Sem revelar qualquer informação sobre o inquérito do Caso Beatriz, uma das promotoras da força-tarefa criada para agilizar as investigações Rosane Cavalcanti concedeu entrevista ao Blog e pediu ainda mais sigilo para que o andamento do processo ocorra sem atrapalhar as análises.
“Nós continuamos nas investigações, fazendo o possível para encontrar o assassino de Beatriz, esse é um compromisso do Ministério Público, não falta empenho dos envolvidos, mas não podemos falar à públicos das investigações tudo está sendo feito sob sigilo, estamos concluindo uma série de diligências”, afirma.
A promotora frisa que a relação entre Ministério Público e Polícia Civil é firme e que a parceria continua sendo estreita.
“A investigação é da polícia, mas estamos sendo sempre parceiros, até porque o momento é de unir forças e não de dividir forças”, ressaltou a promotora.

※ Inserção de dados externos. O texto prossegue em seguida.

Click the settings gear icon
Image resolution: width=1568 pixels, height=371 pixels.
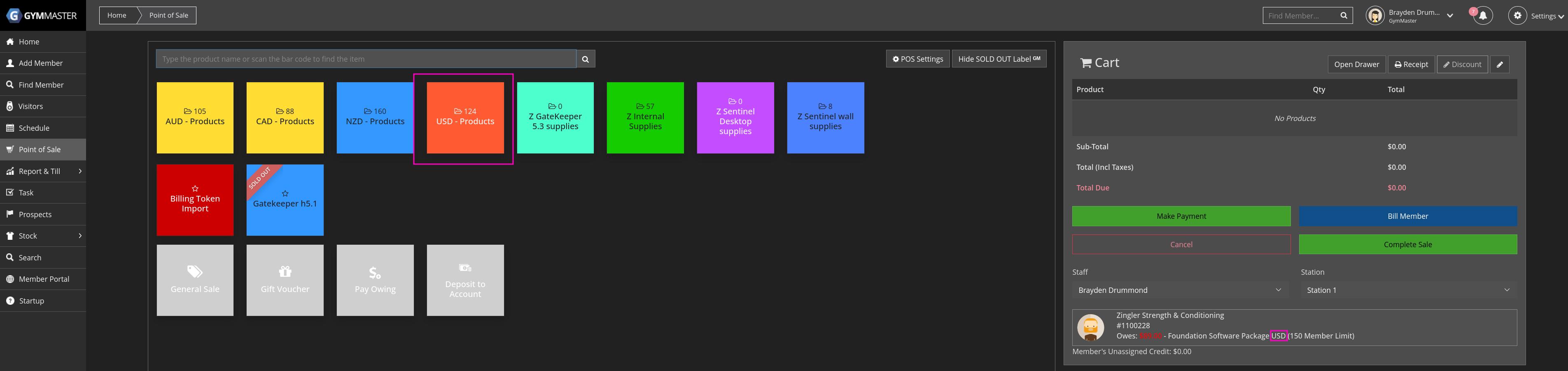point(1517,16)
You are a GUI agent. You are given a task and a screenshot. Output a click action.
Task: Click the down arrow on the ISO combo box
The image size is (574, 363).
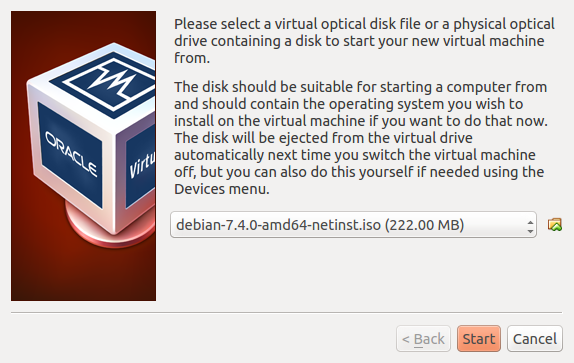(530, 232)
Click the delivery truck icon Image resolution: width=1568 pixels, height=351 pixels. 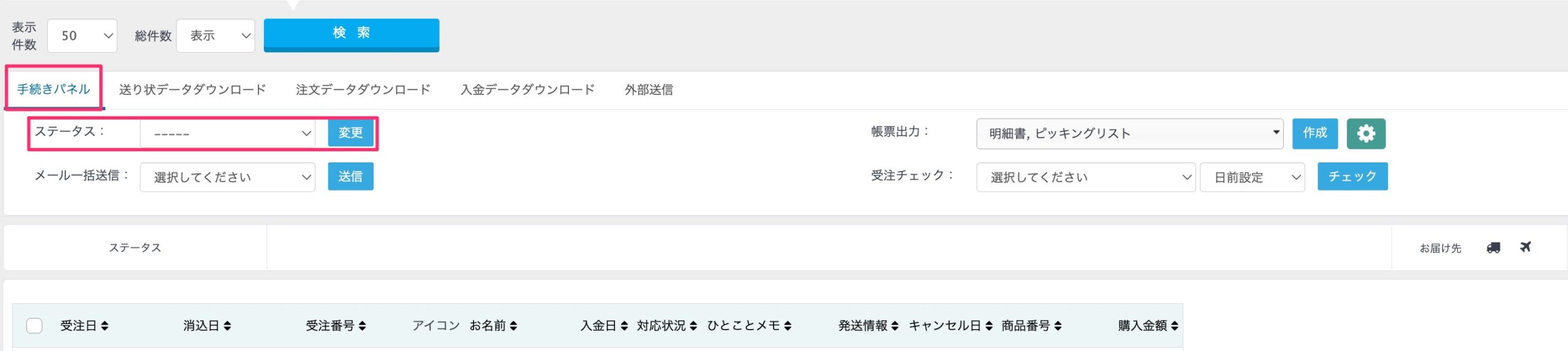pos(1493,247)
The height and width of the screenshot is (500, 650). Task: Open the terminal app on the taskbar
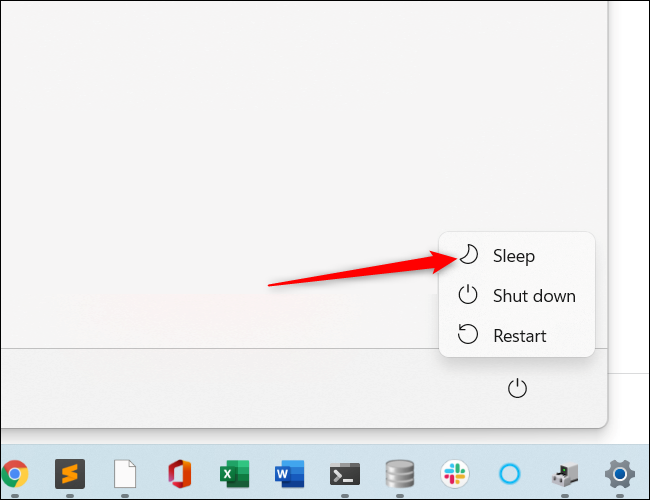click(345, 473)
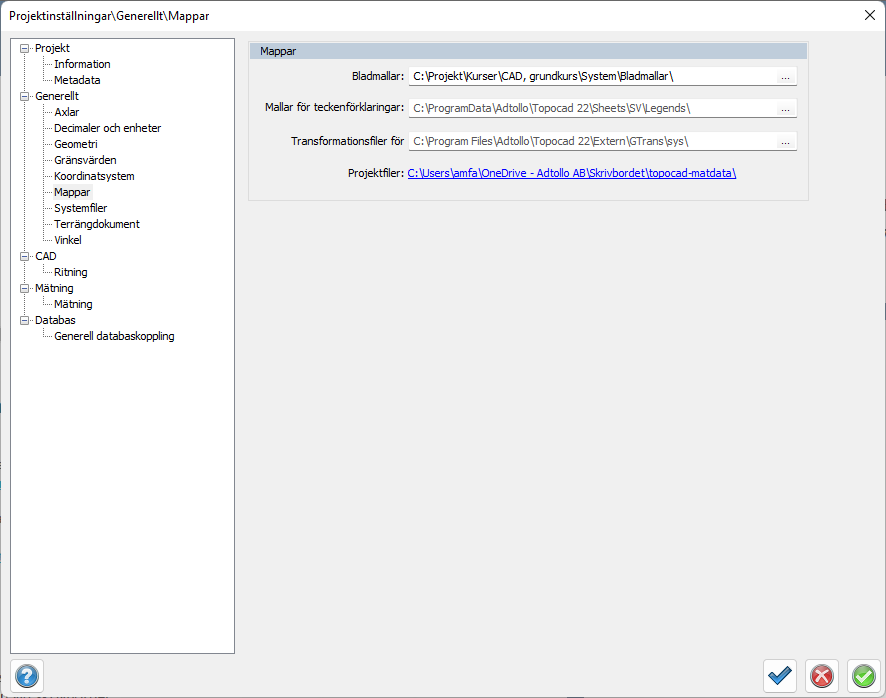
Task: Browse for the Mallar för teckenförklaringar folder
Action: tap(786, 108)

Na força-tarefa haverá uma alteração. A promotora Ana Rúbia confirmou a este Blog que vai se aposentar de suas funções no início de setembro e o caso continuará sendo investigados por quatro promotores.
“Essa é a única alteração, serão quatro promotores na força-tarefa. Nós já conversamos tudo que tínhamos a dizer com os pares e estamos de portas abertas, mas não podemos tornar público as investigações”, finaliza Rosane Cavalcanti, promotora de justiça de Petrolina.